L'État dépense moins pour l'action « développement de la pêche » à Saint-Pierre-et-Miquelon que dans les Terres australes et antarctiques françaises ! Cela ne concerne pas la totalité des crédits attribués au secteur de la pêche, mais c'est tout de même ahurissant.
Plus grave encore, la mission Outre-mer baisse de près de 4 millions d'euros en crédits de paiement entre 2009 et 2010. Ce choc frappe tout particulièrement l'action « conditions de vie outre-mer », qui est pourtant l'élément clé du soutien de l'État à notre collectivité.
Comment ne pas faire le lien entre cette baisse des crédits pour les conditions de vie et la suppression de la prime à la cuve ? Cette mesure, créée en 2005, que mes interventions, à la suite de mon élection, avaient finalement réussi à rendre applicable dans l'archipel, le Gouvernement a décidé, sans consultation ni étude d'impact, de la supprimer.
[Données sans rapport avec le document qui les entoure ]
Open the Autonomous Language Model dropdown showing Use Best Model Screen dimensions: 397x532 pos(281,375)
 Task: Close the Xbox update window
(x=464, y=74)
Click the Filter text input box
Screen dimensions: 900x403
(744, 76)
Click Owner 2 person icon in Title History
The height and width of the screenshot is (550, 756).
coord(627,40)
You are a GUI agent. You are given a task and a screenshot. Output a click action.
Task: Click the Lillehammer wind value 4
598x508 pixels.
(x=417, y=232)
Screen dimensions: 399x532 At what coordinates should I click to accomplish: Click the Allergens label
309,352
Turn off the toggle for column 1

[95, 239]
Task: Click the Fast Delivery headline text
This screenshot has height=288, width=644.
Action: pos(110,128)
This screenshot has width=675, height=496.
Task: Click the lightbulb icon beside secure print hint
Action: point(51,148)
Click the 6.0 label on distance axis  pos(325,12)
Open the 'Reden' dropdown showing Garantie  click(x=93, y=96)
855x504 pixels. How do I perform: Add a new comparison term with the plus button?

Elle était pourtant juste, car ciblée sur les ménages dans le besoin. C'est plus que regrettable. Or, selon les services de M. Woerth, que j'ai contactés dès l'annonce publique de cette suppression, aucune dérogation à leur niveau ne peut intervenir, la décision étant nationale. Aussi, madame la secrétaire d'État, je vous propose qu'elle soit maintenue de façon dérogatoire en outre-mer. Et cela, compte tenu des contraintes exceptionnelles qui sont les nôtres, de la structure spécifique de nos économies et de la crise économique et sociale d'ampleur que nous traversons tous.
L'État déclare avoir fait un « effort exceptionnel » envers Saint-Pierre-et-Miquelon cette année, notamment dans le dossier du transport maritime. Nous sommes en droit de nous inquiéter de ce qui aurait pu se passer si cet « effort exceptionnel » n'avait pas eu lieu !
Madame la secrétaire d'État, il est grand temps que nous sortions des préjugés faciles sur l'outre-mer « sur-aidé » et que nous mettions enfin en place une politique de développement qui permette aux projets de chaque territoire de se concrétiser par la valorisation de leurs ressources. Cela ne se fera pas sans le soutien de l'État. Pour y arriver, je reste persuadée que l'avenir des outre-mer doit s'inscrire dans un grand dessein national, celui de la mer. Je l'ai dit hier dans cet hémicycle, je crois fermement à un destin plus grand que celui des outre-mer. Les territoires ultramarins, je le répète, font de la France le deuxième domaine maritime mondial et notre pays doit pouvoir s'appuyer sur nos territoires pour relever ce « défi océanique ».
À l'instar de ce qu'ont écrit mon collègue Philippe Folliot et son co-auteur Xavier Louy dans leur ouvrage France-sur-mer, un empire oublié, je suis convaincue de la pertinence d'un grand « Ministère de la mer et des outre-mers ».